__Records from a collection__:
>> begin

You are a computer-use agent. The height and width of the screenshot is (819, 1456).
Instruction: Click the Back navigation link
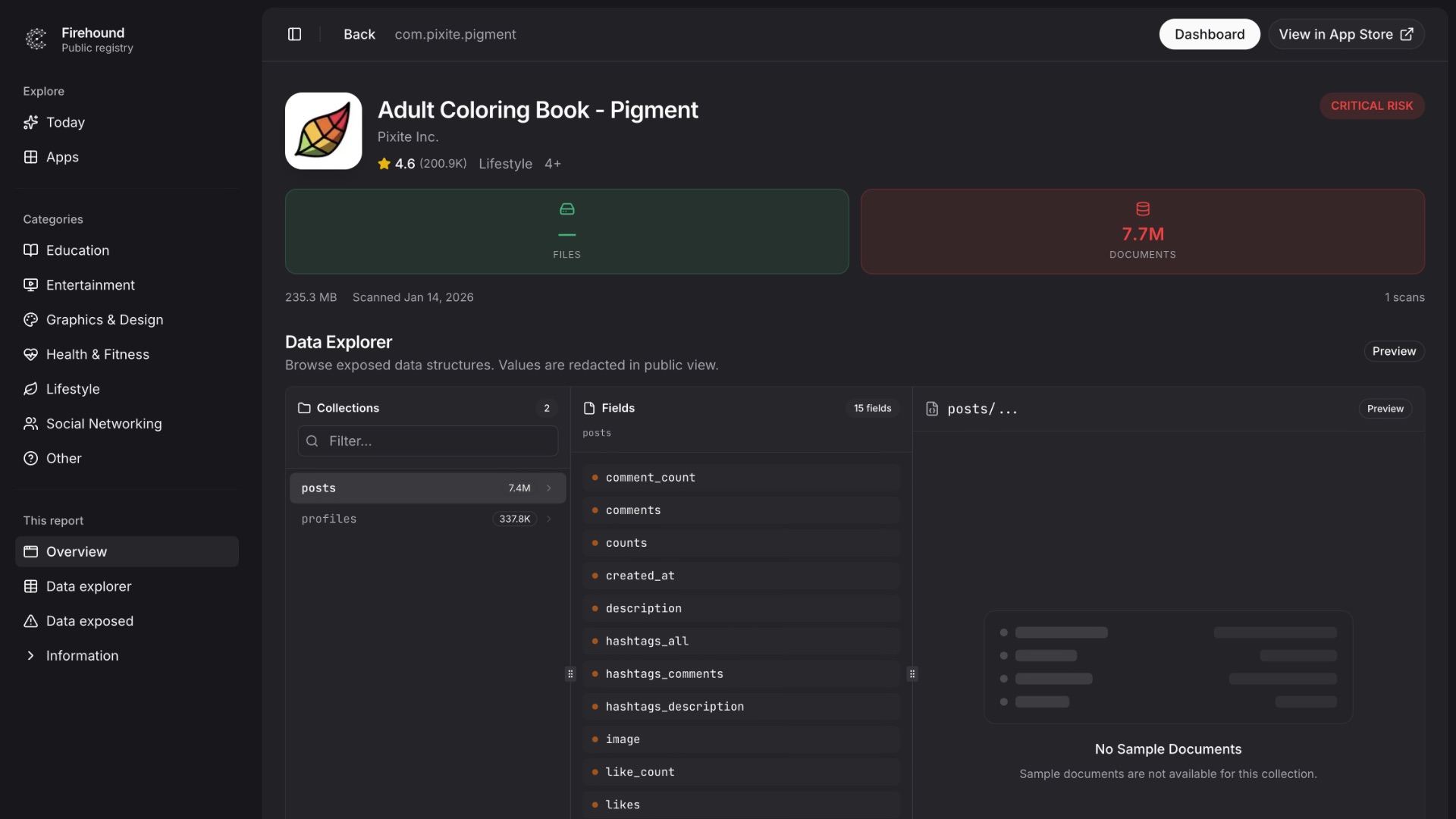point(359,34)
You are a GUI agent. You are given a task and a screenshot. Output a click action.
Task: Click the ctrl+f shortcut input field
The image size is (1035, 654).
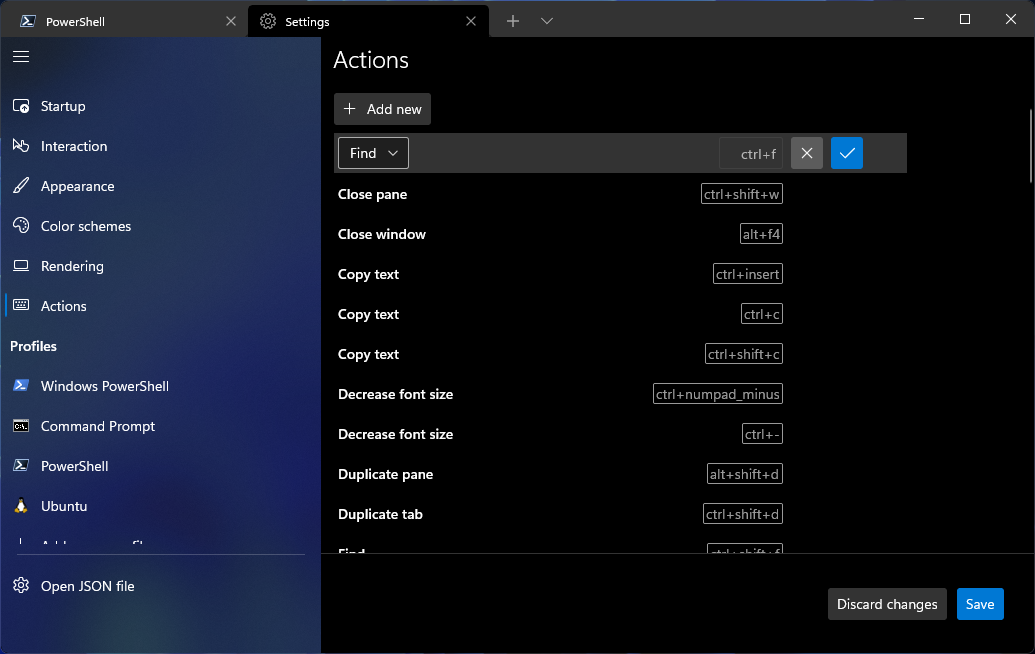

>> end
>> begin

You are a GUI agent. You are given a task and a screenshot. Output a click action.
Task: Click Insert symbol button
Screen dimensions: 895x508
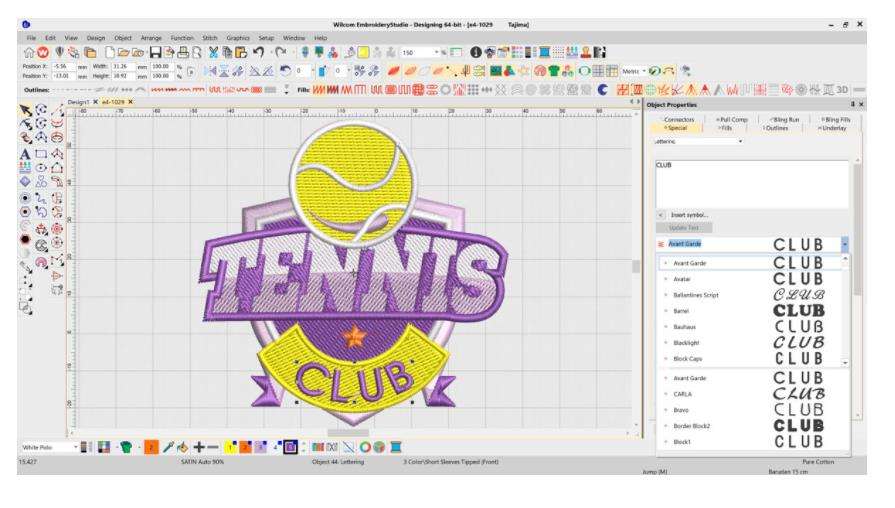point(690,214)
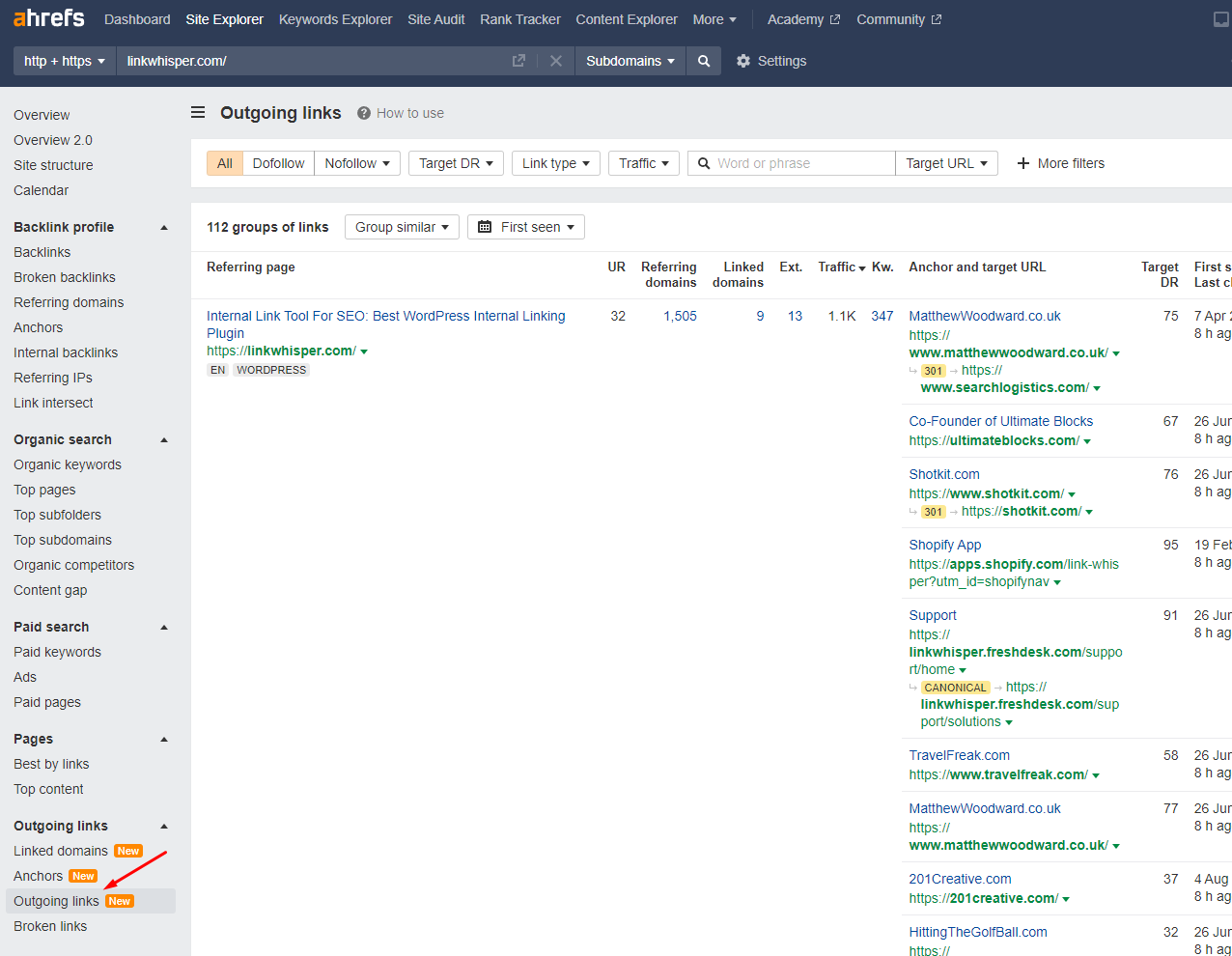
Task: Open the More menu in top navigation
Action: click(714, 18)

>> end

__Aim__:
Rewrite the material as a numbered list, running from the line with "You are a computer-use" to the line with "The image size is (1035, 654).", with blank lines omitted. Leave the pictures out of the list.

__Response__:
1. You are a computer-use agent. The height and width of the screenshot is (819, 1456).
2. Instruction: Click the Back navigation link
3. point(359,34)
4. You are a GUI agent. You are given a task and a screenshot. Output a click action.
5. Task: Click the ctrl+f shortcut input field
6. The image size is (1035, 654).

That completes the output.